With vivid graphics on banners adorning base lodge handrails and optimism soaring, we adjourned to the racecourse, Lower Paymaster, to greet on-hill registrants.

After four hours of standing at the start looking down Lower "Pay's" groomed slope and uphill from the other post, the outhouse size timing shack, our enthusiastic two-way communication started to wane.

The somber reality of having to endure the same the next day, waiting to time someone, anyone, was unsettling.

Co-founder of Keystone Ski Area, the late Max Dercum, was an official NASTAR Pacesetter who, decades later, would be inducted into the Colorado and National Ski and Snowboard Hall of Fame, circa 1975 | Photo: Bruce Schaefer

Co-founder of Keystone Ski Area, the late Max Dercum, was an official NASTAR Pacesetter who, decades later, would be inducted into the Colorado and National Ski and Snowboard Hall of Fame, circa 1975 | Photo: Bruce Schaefer

By the end of the weekend, seven had raced, and all were from ski school and ski patrol.

The evidence was plain as day; something unique had to be innovated to ignite a local passion for racing. If not, we were done for.

That first weekend, the heralded season opener crushed all visions of grandeur envisioned for the program.

The high dive into the awesome world of ski racing turned out to be a giant belly flop.

Public perception of citizen racing was even less than its understanding of racing; it was persona non-grata.

Another jolt came when a newsletter arrived announcing the franchise's Coordinator Incentive Award.

The prize was an all-expense-paid trip to the NASTAR National Finals, Alpine Meadows, California, in late March 1973.

We had no notion whatsoever of this contest until reported in the January newsletter. The participant numbers showed the competition had a distinct advantage over our newly minted program.

Max Dercum, avid Businessman's League racer, waits for the countdown from starter Jack McGeehan, HooDoo Trail, Keystone, circa March 1975. The day was always brighter when Max showed up for the race | Photo: John Woodruff

Max Dercum, avid Businessman's League racer, waits for the countdown from starter Jack McGeehan, HooDoo Trail, Keystone, circa March 1975. The day was always brighter when Max showed up for the race | Photo: John Woodruff

That unwelcomed news listed all franchisees in the country, and Keystone was at the bottom in racer participation.

Though we knew our numbers were low, we were not prepared for the comparison that made us look rather inept.

It was painful to acknowledge, but confidence remained, knowing the innovative program we planned to launch in the new year would increase our numbers, at least, to a more respectable level.

However, until we got to January, our numbers were lower than low, which made us anxious each day on the mountain.

Knowing how much had to be done with something we knew so little about, technically and promotionally, turned into serious motivation.

This was all new territory, even for the ski industry.
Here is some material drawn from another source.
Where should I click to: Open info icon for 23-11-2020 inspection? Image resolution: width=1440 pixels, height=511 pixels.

Marketing racing to an uninformed public would not be an easy sell.

This was starting from scratch with everything: lack of knowledge about the sport, management trepidation of racing's limited reach/influence, and the public's lack of interest in a sport whose image was the domain of agile, super-rugged athletes with quick reflexes.

Sitting in a near-empty base lodge, our "aha" moment came after pondering almost as many hours spent on the hill.
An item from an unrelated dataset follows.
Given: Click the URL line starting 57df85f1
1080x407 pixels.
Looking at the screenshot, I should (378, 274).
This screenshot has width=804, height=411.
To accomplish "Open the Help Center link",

With failure not being an option because it meant returning to instructing snowplows and stem turns, an idea finally coalesced with "Last Call!"

A 10-week recreational race league tabbed the Businessman's League, tied to NASTAR, became the brainchild.
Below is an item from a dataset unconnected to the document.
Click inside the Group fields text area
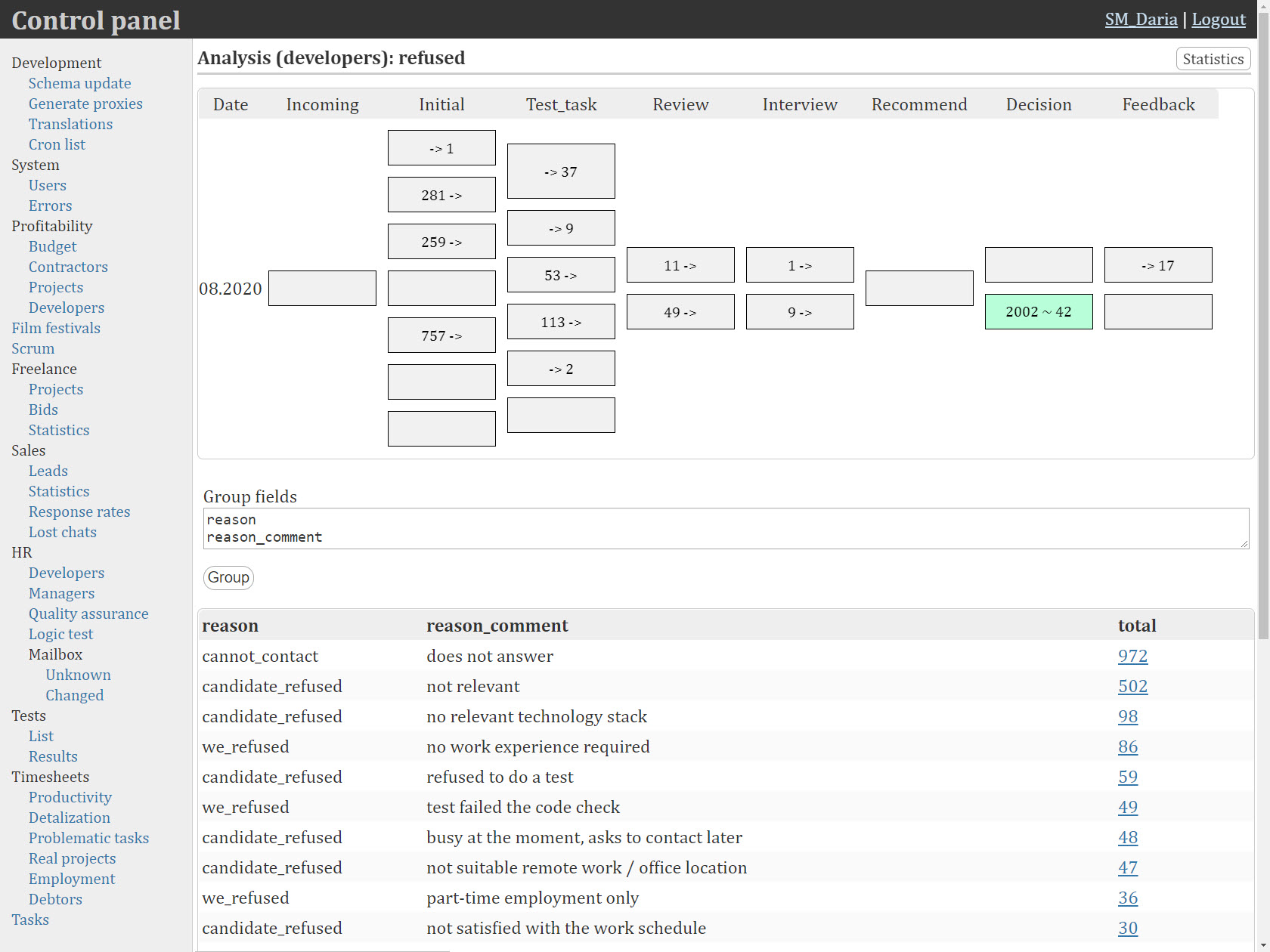724,528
Every team member would be registered in the citizen's race program each week, making a win-win-win of something that had such a dubious public persona.

By making the program coed and linking it to NASTAR, our numbers would dramatically increase by the week, revenue would be guaranteed by the week, sponsors would be guaranteed promotion each week, and racers would be eligible to win NASTAR medals each week.

We projected 10-12 businesses with ten skiers, maximum, per roster.

Our cold-call, peer-to-peer contact introducing the program worked as well as what we envisioned.

The program's positive points far outweighed the negative viewpoints countered, which each business pressed to hear during the introduction.

In essence, there were no negatives.

The program proved to be an outstanding, inexpensive marketing tool for owners and their employees.

We showed there was no better way for businesses to connect with other locals than on a mountain where more than 120 other outgoing personalities stood, waiting for their share of the thrill - ski racing.

Networking was one of the many perks that evolved from this program.

Knowing that many of the businesses targeted were restaurants that were closed on Tuesdays, it made sense to designate Tuesday as League day.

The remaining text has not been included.